Maux de cœur? Je n’en ai pas eus. Fatigue? Un peu, dans les débuts. Ma grossesse se déroulait à merveille, tout était au beau fixe et sans avertissement, j’ai perdu mes eaux en plein milieu de mon salon à 31 semaines et 4 jours de grossesse. J’ai accouché douze heures plus tard.
« C’est de ma faute »
La douleur des contractions s’intensifie. Plus le temps avance, plus j’ai la certitude que la rencontre du petit être est imminente et ce, dans un très court laps de temps. Le hic? Je ne suis pas prête. Au fait, le développement du fœtus n’est pas d’une durée de 39 semaines normalement? Alors pourquoi maintenant?
Tout un questionnement surgit dans ma tête à ce moment précis.

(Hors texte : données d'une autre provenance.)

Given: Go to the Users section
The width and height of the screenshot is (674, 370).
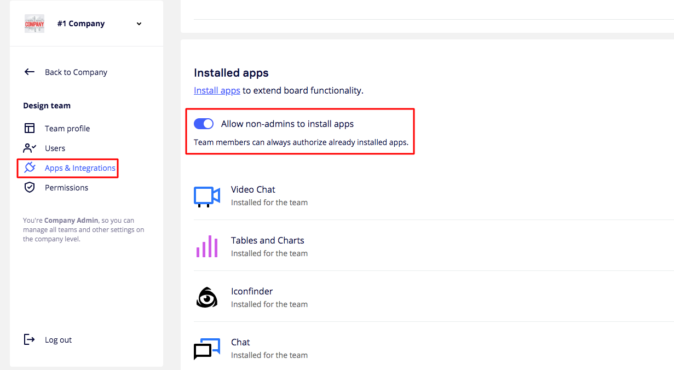Looking at the screenshot, I should [55, 148].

Tout déboule. Je n’ai pas le temps de penser. Le personnel hospitalier se déchaîne autour de moi et m’explique les prochaines étapes, les risques. Je n’écoute plus, je suis étourdie, je suis en contractions, je souffre. Pourquoi suis-je en train de provoquer la naissance de mon bébé bien avant son temps? Va-t-il m’en vouloir? Est-ce qu’il y aura des conséquences sur son développement?
C’est de ma faute. Je culpabilise. Tous mes proches vont m’en vouloir…
Au même moment, mon chum me regarde avec un air serein et calme et il me dit : « Tu réalises, c’est ce soir que nous ferons la connaissance de notre beau Antoine?! ». Je lui souris, mais au fond de moi je capote, j’ai peur, je suis morte d’inquiétudes.
C’est à ce moment précis que je réalise que mon rôle de maman débute maintenant et qu’il m’accompagnera pour la vie. En quatre poussées, Antoine est né. Il pesait 3 lbs 10 oz.
« J’ai perdu le contrôle »
Évidemment, avant la naissance précipitée de mon fils, je n’avais pas eu mon shower. La chambre de bébé n’était pas prête, pas décorée… Nous n’avions pas de vêtements, ni de couches, pas de moniteur, ni de poussette, ni même sa coquille pour l’auto, encore moins de plan de naissance. Est-ce que j’allaiterais ou je donnerais le biberon?
Perdre le contrôle de soi et de ce qui arrive, exécuter ce que l’on te demande et surtout respirer et vivre le moment présent sont devenus mes devises et ma raison de vivre à cet instant précis de ma vie.
J’ai attendu deux ans jour pour jour avant même de considérer avoir un deuxième enfant. À l’annonce de cette deuxième grossesse, j’ai fait de la visualisation, je suis restée zen, j’ai pris de la médication préventive, en plus de suivre tous les conseils qu’on m’avait partagés.
À 30 semaines, soit une semaine plus tôt qu’à mon premier enfant, le même scénario se présente. De fortes contractions se sont déclenchées amenant la perte du bouchon muqueux en plein sur mon lieu de travail. À ce stade de ma deuxième grossesse, mon bébé n’avait pas la tête orientée vers le bas. J’ai donc eu une césarienne d’urgence. Amélie pesait 3 lbs 6 oz.
« Pourquoi me féliciter? »
Après tout accouchement viennent les félicitations. Ouf. Ce mot. Je l’ai appréhendé, je l’ai évité et je l’ai détesté. Il m’a rendu mal à l’aise. Je l’ai trouvé très difficile à accepter. Pourquoi devrais-je être félicitée d’avoir donné naissance avant terme?
Malgré leurs 33 et 50 jours d’hospitalisation, leurs aides respiratoires, leurs gavages, les milles et uns tests effectués sur leurs mini corps, les trop longues heures sans la présence de maman ou de papa, aujourd’hui, Antoine, 4 ans et Amélie, 2 ans se portent à merveille! Ils n’ont aucune séquelle de leurs naissances prématurées. Ils évoluent comme tous les autres enfants, avec leur « terrible-two » et leur « fucking-four »!
Toute cette aventure, ponctuée de défis, de hauts et de bas, est loin de moi maintenant. Grâce à Antoine et Amélie, je guéris peu à peu. Je les vois grandir, s’épanouir – et leur évolution vient panser cette peine et cette culpabilité de mes accouchements prématurés.